| DATA LINES |
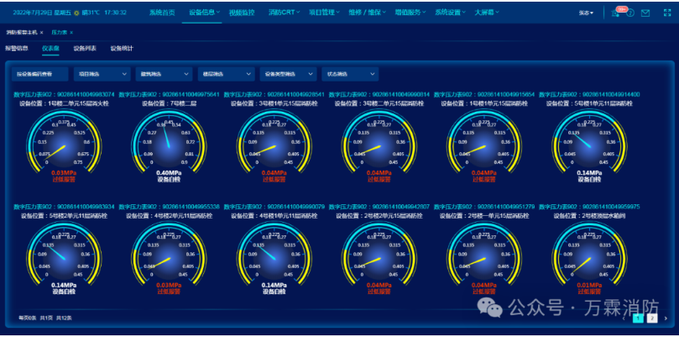Click the help question mark icon
The height and width of the screenshot is (337, 679).
(x=630, y=13)
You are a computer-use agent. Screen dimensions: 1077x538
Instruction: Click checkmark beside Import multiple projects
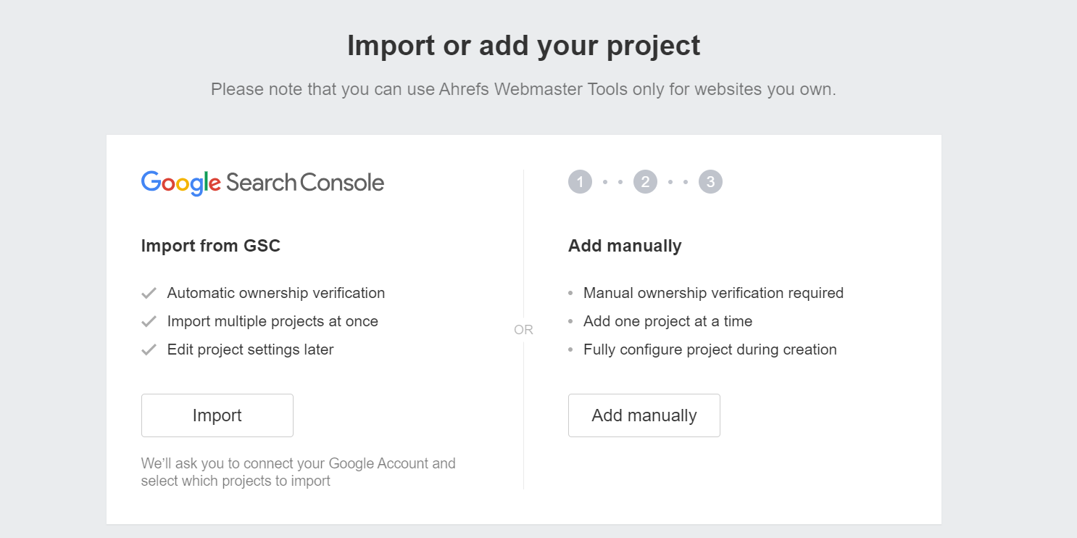point(149,321)
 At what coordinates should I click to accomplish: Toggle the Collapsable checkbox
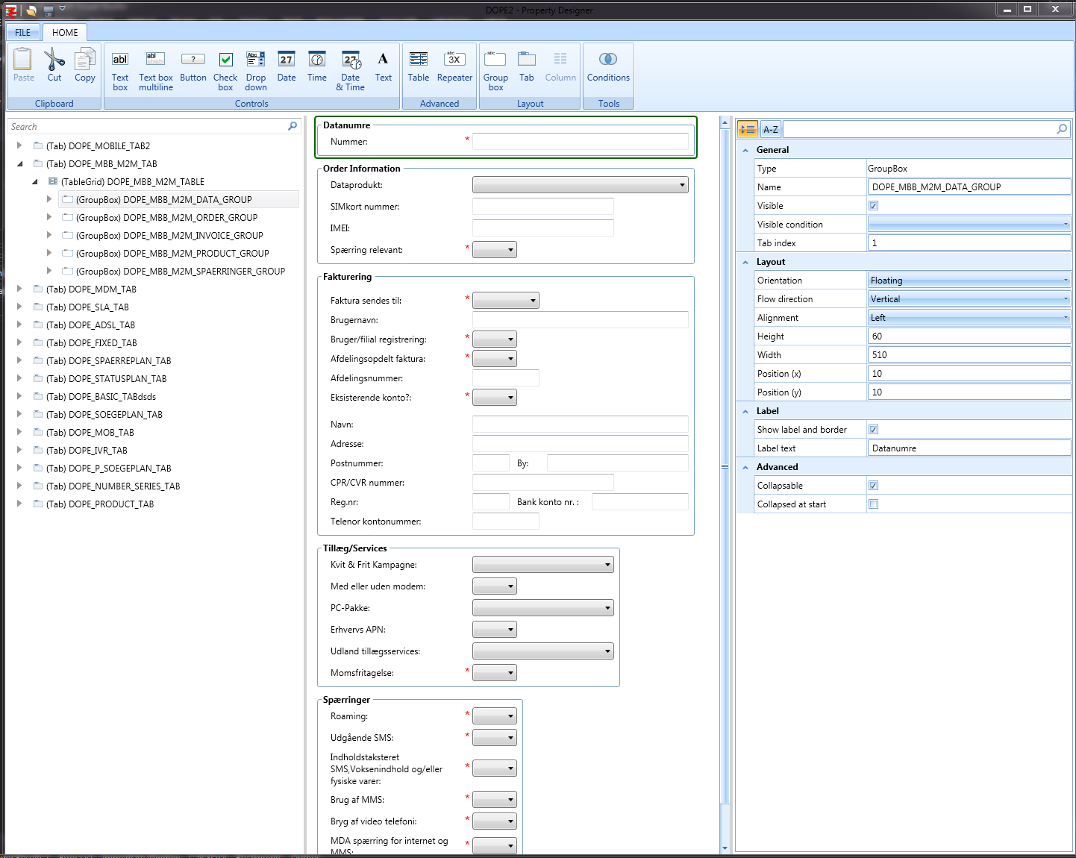pyautogui.click(x=874, y=486)
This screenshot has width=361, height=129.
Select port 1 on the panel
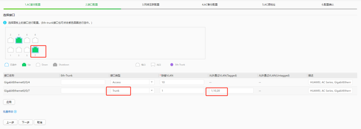[x=11, y=50]
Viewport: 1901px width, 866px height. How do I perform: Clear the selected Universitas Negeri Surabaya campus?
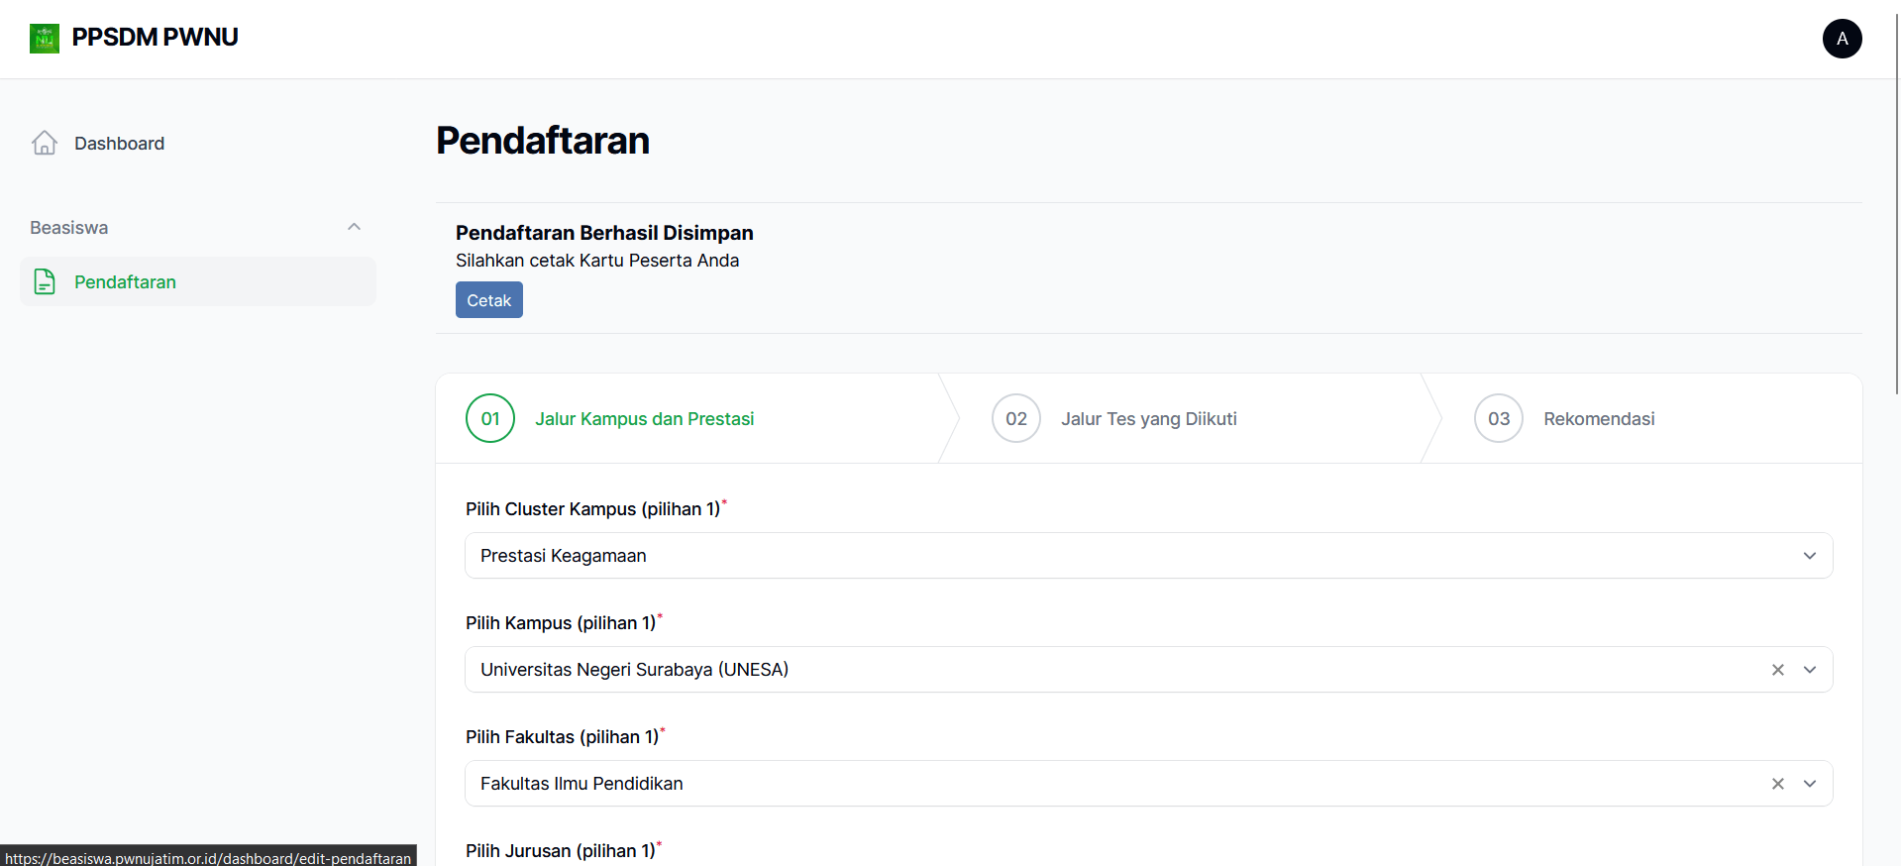1778,670
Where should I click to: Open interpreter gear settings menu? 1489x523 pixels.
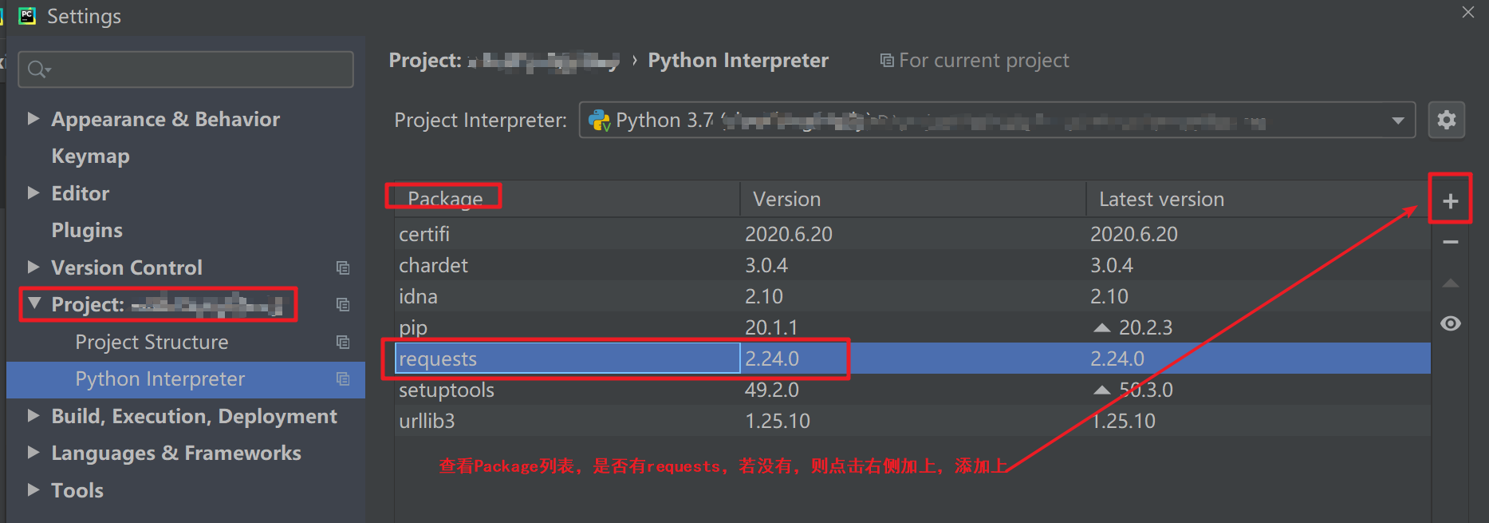(1446, 121)
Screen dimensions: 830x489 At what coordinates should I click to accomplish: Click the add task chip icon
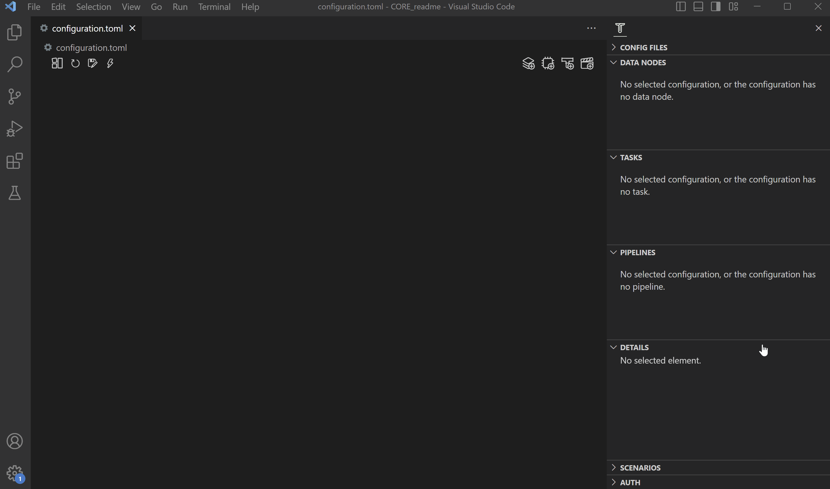tap(548, 63)
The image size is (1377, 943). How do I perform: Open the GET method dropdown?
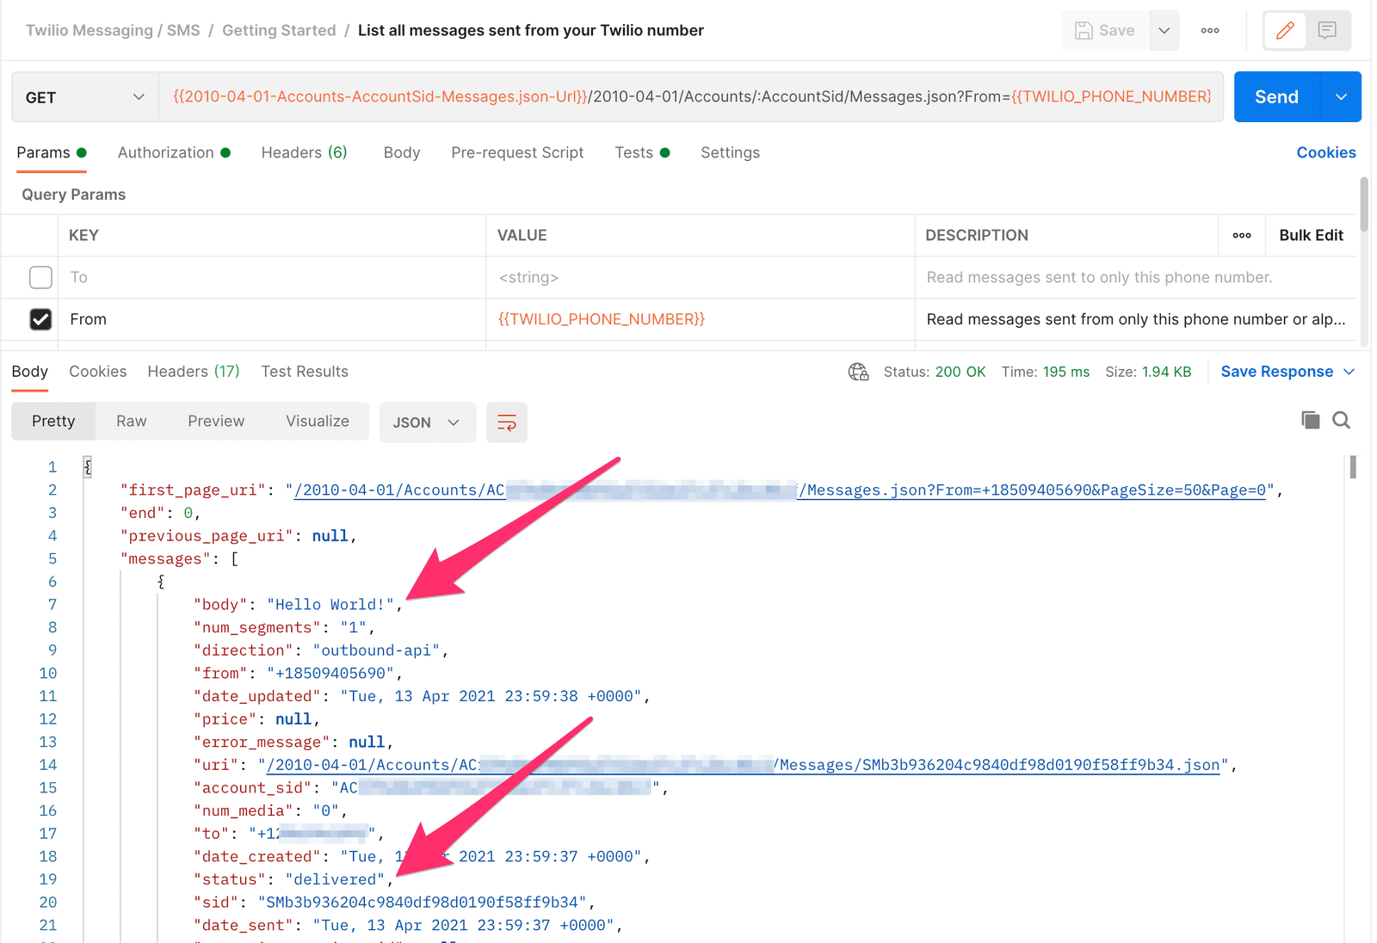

| INSTRUCTIONS FOR THE TASK |
Convert all the records above into a Markdown table with a column "Row" for the line number and a column "Line" for the text, skipping blank lines. Leave the pictures out of the table.

| EXPECTED ANSWER |
| Row | Line |
|---|---|
| 1 | Click the help question mark icon |
| 2 | The height and width of the screenshot is (337, 679). |
| 3 | (x=630, y=13) |
| 4 | You are a computer-use agent. Screen dimensions: 1077x538 |
| 5 | Instruction: Click checkmark beside Import multiple projects |
| 6 | point(149,321) |
| 7 |  At what coordinates should I click to accomplish: Toggle the Collapsable checkbox |
| 8 | pyautogui.click(x=874, y=486) |
| 9 | This screenshot has width=361, height=129. |
| 10 | Select port 1 on the panel |
| 11 | [x=11, y=50] |
| 12 | Viewport: 1901px width, 866px height. How do I perform: Clear the selected Universitas Negeri Surabaya campus? |
| 13 | 1778,670 |
| 14 | Where should I click to: Open interpreter gear settings menu? 1489x523 pixels. |
| 15 | (1446, 121) |
| 16 | Screen dimensions: 830x489 At what coordinates should I click to accomplish: Click the add task chip icon |
| 17 | tap(548, 63) |
| 18 | The image size is (1377, 943). How do I perform: Open the GET method dropdown? |